We kept this soup simple, but it’s versatile.
- Add chicken if you wish to increase protein.
- Chop up a carrot or two and add with the leeks if you’d like more vegetables.
- Chop up green beans and add to the soup pot (when you add the flour).
Ingredients
4 leeks
2 tablespoons butter
2 tablespoons flour
4 cups chicken stock
1 teaspoon salt
1/4 teaspoon ground white pepper
2 cups milk
2 ounces vermicelli, broken up
Optional: Top with grated parmesan cheese
Optional: Top with parsley
Instructions
- Wash the leeks and cut them down to 2 inches below where the green leaves separate from the whole stem. Slice the lower stems and bulbs lengthwise in half, then crosswise about 1/4-inch thick. Rinse thoroughly and drain. Melt butter in a heavy soup pot and saute the leeks gently, uncovered, for about 15 minutes. Don’t let them brown. Add another tablespoon of butter if needed.
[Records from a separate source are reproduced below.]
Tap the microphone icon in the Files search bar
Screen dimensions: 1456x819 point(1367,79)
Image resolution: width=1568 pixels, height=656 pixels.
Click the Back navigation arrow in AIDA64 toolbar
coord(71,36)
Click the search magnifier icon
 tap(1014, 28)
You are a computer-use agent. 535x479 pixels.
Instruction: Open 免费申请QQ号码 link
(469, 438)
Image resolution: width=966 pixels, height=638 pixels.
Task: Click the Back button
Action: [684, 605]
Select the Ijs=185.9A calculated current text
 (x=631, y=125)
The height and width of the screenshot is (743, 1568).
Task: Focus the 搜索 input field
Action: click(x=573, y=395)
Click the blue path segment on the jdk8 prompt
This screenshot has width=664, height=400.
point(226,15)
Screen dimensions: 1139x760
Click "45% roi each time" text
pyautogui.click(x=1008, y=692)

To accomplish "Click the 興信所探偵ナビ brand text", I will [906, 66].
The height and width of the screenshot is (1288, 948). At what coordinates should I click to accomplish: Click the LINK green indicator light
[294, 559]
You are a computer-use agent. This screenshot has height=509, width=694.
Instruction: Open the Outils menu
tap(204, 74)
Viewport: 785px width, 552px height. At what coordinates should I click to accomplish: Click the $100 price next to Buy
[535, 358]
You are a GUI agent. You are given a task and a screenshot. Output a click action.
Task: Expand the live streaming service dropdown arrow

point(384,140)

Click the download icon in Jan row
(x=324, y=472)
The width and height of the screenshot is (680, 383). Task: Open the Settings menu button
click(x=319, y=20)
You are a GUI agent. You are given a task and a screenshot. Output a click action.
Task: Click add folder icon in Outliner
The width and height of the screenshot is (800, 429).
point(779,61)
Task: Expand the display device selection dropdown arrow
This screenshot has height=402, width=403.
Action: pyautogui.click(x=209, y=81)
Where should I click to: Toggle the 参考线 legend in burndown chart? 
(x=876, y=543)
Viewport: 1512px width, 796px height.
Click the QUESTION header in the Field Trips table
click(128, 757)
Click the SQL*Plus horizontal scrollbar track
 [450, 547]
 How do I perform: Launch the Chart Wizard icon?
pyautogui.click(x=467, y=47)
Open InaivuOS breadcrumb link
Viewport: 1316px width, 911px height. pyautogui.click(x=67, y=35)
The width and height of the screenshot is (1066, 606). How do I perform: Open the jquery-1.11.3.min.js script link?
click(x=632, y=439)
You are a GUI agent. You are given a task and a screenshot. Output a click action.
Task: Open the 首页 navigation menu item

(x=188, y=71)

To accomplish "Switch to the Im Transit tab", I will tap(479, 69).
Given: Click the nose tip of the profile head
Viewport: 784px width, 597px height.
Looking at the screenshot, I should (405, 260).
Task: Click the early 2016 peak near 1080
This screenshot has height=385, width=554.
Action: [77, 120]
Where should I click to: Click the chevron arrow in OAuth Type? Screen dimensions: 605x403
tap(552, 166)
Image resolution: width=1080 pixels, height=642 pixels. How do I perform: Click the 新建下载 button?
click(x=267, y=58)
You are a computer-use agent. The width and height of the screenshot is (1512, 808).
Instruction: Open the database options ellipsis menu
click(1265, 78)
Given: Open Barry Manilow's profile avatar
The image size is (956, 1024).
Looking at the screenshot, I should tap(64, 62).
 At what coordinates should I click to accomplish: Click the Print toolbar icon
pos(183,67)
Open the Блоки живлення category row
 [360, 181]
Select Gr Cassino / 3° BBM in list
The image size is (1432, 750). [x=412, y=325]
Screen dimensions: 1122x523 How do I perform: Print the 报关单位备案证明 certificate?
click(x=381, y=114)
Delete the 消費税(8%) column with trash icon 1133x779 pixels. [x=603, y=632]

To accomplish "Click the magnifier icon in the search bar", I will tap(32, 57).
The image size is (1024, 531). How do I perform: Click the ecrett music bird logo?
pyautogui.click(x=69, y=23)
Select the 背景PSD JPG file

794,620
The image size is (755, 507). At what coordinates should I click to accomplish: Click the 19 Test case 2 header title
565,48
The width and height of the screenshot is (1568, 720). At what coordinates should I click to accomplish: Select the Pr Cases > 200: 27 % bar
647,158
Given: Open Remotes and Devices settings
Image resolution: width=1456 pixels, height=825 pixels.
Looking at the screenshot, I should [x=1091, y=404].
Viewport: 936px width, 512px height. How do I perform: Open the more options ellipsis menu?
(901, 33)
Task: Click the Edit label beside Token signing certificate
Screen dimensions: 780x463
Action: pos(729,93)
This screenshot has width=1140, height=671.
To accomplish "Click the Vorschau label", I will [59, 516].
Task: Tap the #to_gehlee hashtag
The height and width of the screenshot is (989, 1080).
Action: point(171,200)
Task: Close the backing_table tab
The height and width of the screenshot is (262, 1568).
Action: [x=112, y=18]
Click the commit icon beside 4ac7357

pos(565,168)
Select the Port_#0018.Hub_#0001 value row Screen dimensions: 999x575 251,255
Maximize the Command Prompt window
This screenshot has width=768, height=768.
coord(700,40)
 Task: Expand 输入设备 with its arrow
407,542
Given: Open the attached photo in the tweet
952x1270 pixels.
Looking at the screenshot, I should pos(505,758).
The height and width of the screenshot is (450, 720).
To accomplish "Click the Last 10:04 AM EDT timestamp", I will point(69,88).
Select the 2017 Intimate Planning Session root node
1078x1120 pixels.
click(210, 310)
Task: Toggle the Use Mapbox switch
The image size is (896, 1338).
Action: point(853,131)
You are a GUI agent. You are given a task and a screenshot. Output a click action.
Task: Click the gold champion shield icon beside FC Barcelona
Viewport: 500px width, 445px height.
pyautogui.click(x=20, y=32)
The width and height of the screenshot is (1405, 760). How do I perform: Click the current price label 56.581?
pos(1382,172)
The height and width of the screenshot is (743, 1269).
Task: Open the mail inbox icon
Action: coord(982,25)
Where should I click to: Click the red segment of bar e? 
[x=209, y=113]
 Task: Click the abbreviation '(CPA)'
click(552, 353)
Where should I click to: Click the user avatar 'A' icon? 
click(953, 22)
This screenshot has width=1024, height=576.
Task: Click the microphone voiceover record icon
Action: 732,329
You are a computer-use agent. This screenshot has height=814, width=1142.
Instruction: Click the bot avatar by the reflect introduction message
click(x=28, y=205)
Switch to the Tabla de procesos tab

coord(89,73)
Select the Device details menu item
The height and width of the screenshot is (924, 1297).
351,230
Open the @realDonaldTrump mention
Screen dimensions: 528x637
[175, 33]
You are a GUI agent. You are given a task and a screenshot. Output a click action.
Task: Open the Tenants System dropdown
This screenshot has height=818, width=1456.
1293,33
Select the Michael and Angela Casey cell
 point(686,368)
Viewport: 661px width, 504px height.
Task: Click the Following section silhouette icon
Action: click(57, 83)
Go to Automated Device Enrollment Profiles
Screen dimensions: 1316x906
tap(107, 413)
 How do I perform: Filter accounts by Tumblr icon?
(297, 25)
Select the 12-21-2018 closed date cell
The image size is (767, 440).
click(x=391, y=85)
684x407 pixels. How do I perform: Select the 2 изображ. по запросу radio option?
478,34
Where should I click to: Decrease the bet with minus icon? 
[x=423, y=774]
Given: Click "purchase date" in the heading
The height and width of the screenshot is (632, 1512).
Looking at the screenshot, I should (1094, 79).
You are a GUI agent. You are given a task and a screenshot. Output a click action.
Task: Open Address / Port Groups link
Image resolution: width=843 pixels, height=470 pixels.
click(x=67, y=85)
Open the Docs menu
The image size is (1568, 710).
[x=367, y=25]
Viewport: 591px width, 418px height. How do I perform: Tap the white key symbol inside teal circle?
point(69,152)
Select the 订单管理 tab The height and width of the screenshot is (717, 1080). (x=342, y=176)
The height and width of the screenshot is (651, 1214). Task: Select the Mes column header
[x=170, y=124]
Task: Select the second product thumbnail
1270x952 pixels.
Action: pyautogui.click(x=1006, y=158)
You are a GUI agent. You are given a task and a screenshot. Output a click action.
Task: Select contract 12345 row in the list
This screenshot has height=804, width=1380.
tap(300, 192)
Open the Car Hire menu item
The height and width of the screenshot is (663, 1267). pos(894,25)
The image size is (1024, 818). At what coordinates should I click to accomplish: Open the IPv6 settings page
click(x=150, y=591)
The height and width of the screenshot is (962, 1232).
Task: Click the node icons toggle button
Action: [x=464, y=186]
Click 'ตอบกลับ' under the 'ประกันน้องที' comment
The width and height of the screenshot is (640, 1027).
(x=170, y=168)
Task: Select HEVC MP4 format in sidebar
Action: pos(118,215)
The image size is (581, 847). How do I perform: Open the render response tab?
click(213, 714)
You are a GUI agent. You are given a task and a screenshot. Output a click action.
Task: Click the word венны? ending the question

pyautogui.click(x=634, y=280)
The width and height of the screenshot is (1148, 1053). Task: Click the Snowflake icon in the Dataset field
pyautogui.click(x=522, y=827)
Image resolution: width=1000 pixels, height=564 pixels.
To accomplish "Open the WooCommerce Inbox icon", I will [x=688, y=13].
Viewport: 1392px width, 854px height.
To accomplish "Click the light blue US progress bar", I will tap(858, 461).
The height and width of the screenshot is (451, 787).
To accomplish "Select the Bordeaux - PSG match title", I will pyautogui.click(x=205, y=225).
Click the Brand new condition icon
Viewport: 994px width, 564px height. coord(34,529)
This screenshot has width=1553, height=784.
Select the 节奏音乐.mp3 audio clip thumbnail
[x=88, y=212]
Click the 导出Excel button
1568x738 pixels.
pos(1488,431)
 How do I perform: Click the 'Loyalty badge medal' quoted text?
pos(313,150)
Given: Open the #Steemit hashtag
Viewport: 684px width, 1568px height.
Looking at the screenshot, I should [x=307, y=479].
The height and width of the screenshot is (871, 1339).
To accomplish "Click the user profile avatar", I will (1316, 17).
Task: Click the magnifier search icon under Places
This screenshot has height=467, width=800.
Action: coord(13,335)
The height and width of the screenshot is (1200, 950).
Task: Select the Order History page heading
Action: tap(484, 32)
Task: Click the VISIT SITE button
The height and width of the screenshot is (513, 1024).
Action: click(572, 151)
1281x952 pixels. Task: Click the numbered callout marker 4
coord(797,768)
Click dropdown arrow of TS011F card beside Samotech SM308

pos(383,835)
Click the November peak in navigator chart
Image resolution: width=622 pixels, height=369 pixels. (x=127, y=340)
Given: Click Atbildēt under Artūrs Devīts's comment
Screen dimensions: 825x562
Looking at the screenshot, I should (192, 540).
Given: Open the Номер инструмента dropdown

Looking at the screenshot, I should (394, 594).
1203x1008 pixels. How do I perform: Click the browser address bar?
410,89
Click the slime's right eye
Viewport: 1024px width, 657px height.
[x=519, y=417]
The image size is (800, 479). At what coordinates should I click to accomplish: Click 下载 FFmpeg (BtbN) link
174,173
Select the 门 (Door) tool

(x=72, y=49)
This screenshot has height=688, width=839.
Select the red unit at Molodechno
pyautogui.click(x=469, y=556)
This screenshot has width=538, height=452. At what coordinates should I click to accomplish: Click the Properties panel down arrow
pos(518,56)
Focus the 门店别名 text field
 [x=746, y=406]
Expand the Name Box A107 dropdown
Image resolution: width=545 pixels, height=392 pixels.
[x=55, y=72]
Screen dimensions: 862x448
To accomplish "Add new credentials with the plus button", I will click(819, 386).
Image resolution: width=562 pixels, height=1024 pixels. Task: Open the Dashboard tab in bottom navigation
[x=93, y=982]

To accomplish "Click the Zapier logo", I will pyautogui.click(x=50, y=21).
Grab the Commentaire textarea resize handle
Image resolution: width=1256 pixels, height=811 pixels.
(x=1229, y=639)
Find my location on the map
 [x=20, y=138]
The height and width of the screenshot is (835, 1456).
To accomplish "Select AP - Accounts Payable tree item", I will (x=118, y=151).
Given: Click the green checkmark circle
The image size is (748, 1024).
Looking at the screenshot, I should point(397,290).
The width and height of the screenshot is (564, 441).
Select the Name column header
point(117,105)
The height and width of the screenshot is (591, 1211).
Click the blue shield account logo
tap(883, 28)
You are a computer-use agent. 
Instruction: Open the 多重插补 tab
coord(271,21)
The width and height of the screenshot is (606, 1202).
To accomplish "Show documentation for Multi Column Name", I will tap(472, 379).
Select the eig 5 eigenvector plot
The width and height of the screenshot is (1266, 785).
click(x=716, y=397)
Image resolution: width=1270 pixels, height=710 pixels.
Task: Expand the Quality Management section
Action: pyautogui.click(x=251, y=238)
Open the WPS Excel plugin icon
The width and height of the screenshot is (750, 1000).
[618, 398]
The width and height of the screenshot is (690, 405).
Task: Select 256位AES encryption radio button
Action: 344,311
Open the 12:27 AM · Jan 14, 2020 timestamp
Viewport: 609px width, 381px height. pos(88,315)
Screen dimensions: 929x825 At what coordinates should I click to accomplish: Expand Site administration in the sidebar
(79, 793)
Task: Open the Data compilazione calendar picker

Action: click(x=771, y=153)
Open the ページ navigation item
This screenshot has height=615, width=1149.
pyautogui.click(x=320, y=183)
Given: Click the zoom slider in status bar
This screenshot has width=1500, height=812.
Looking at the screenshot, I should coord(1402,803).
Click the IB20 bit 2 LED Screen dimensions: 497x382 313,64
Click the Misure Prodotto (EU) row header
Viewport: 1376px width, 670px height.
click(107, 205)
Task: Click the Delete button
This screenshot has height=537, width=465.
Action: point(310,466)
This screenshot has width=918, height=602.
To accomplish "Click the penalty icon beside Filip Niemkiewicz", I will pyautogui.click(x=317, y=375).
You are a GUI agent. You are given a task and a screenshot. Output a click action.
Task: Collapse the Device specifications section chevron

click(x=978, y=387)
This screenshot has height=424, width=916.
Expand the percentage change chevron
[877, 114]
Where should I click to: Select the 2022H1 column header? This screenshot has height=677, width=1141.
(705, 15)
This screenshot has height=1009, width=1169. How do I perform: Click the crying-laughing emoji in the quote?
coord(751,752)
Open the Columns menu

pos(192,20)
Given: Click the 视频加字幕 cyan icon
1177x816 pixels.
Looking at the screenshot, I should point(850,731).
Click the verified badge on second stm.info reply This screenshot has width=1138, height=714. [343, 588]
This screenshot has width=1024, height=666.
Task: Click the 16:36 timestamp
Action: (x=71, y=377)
- Add flour to soup pot and stir well with leeks. Cook at very low heat for 10 minutes more, stirring occasionally.
- Meanwhile, in a large saucepan combine chicken stock, salt, and pepper. Bring to a boil, turn down the heat, and ladle 1 cup of the stock into the leek-and-flour mixture in the soup pot. Mix well. Add 2 cups milk to the leek mixture. Cook the mixture gently, stirring often, for another 10 minutes. Turn off the heat. Bring the remaining chicken stock to a boil, add the vermicelli, and cook for about 5 minutes, until the vermicelli is soft. Add the stock and vermicelli to the soup pot, and heat through.
- Optional: After serving in bowls, top with grated Parmesan cheese and/or parsley.